_What the task asks_
Give back, exactly as written, the lines from the first line of the data below through the line with "2024 (664, 485)", and omit the pictures.

Data in this exercise START

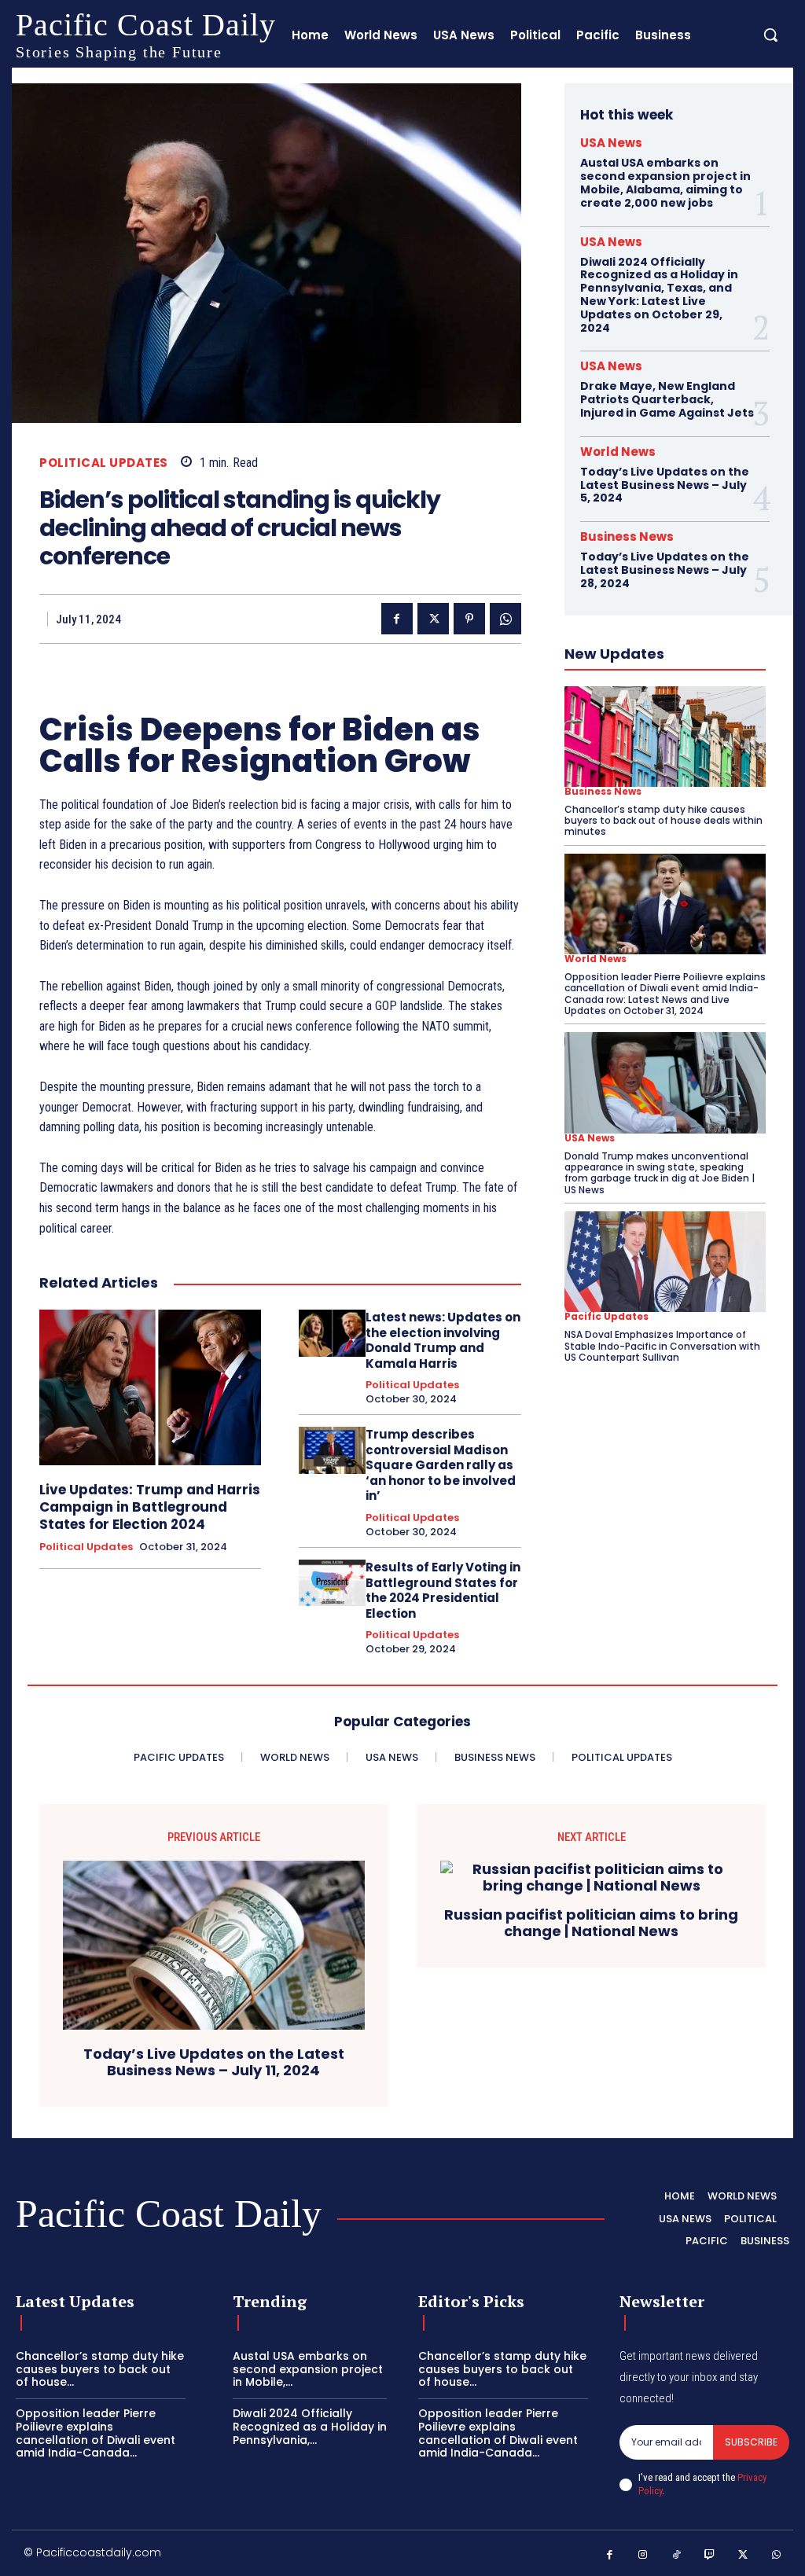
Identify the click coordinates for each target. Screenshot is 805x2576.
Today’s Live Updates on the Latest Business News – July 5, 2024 (664, 485)
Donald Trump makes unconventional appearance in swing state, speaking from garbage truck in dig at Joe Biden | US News (659, 1172)
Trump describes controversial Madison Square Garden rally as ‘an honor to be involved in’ (441, 1465)
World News (618, 452)
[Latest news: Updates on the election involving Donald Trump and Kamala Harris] (332, 1333)
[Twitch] (710, 2555)
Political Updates (103, 463)
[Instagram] (643, 2555)
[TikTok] (676, 2555)
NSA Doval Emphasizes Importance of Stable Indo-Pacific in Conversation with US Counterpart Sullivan (662, 1346)
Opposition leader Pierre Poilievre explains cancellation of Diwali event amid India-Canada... (95, 2432)
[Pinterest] (469, 618)
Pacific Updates (606, 1316)
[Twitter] (433, 618)
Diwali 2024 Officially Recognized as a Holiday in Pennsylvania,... (310, 2426)
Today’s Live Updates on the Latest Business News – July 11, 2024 (213, 2062)
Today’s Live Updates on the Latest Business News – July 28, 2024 (664, 570)
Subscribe (751, 2442)
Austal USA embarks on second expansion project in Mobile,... (308, 2369)
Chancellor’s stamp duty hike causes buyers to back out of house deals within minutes (663, 821)
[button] (770, 34)
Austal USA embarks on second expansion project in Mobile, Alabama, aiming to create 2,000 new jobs (665, 182)
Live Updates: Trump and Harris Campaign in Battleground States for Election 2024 (149, 1507)
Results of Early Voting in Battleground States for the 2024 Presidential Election (443, 1590)
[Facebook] (397, 618)
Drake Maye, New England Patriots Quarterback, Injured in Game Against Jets (667, 399)
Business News (627, 536)
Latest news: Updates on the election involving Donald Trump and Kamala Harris (443, 1340)
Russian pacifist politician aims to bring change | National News (591, 1923)
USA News (611, 143)
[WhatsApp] (505, 618)
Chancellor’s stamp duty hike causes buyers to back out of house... (100, 2369)
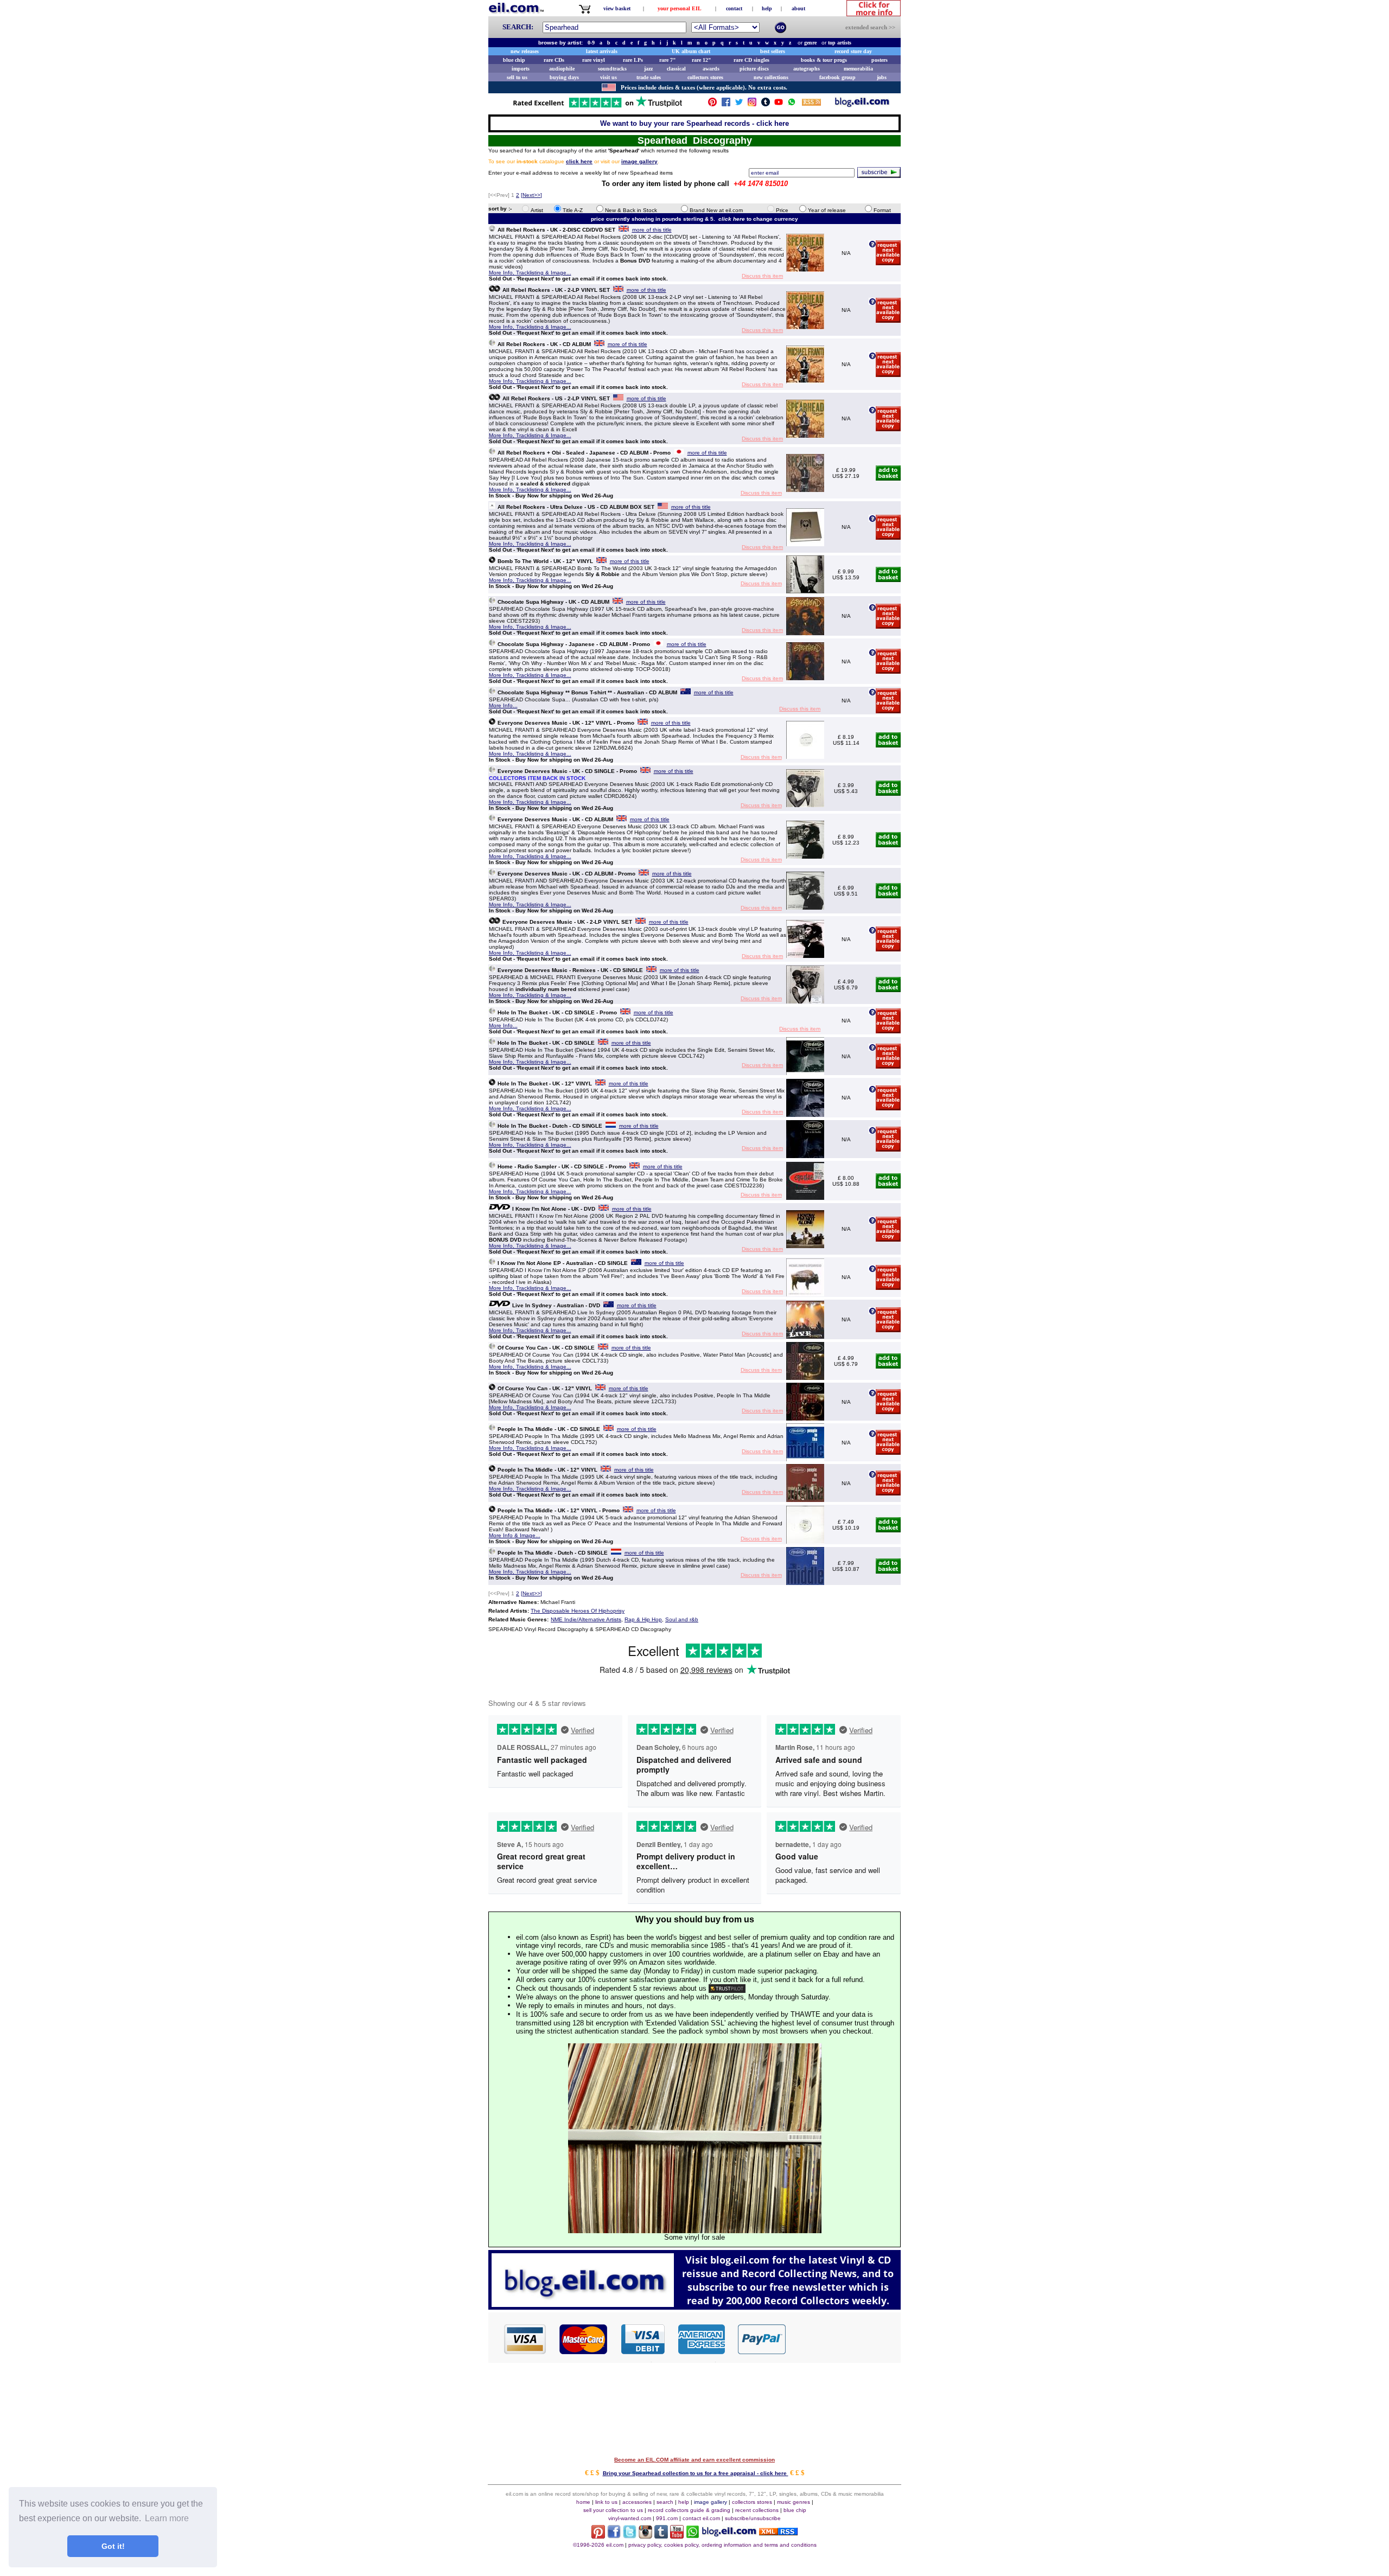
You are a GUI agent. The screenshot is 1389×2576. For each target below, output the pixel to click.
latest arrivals (601, 51)
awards (711, 69)
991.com (667, 2518)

Data in this exercise END

_Exercise solution_
Identify the click coordinates for each target. Screenshot is 805x2576.
Today’s Live Updates on the Latest Business News – July 5, 2024 (664, 485)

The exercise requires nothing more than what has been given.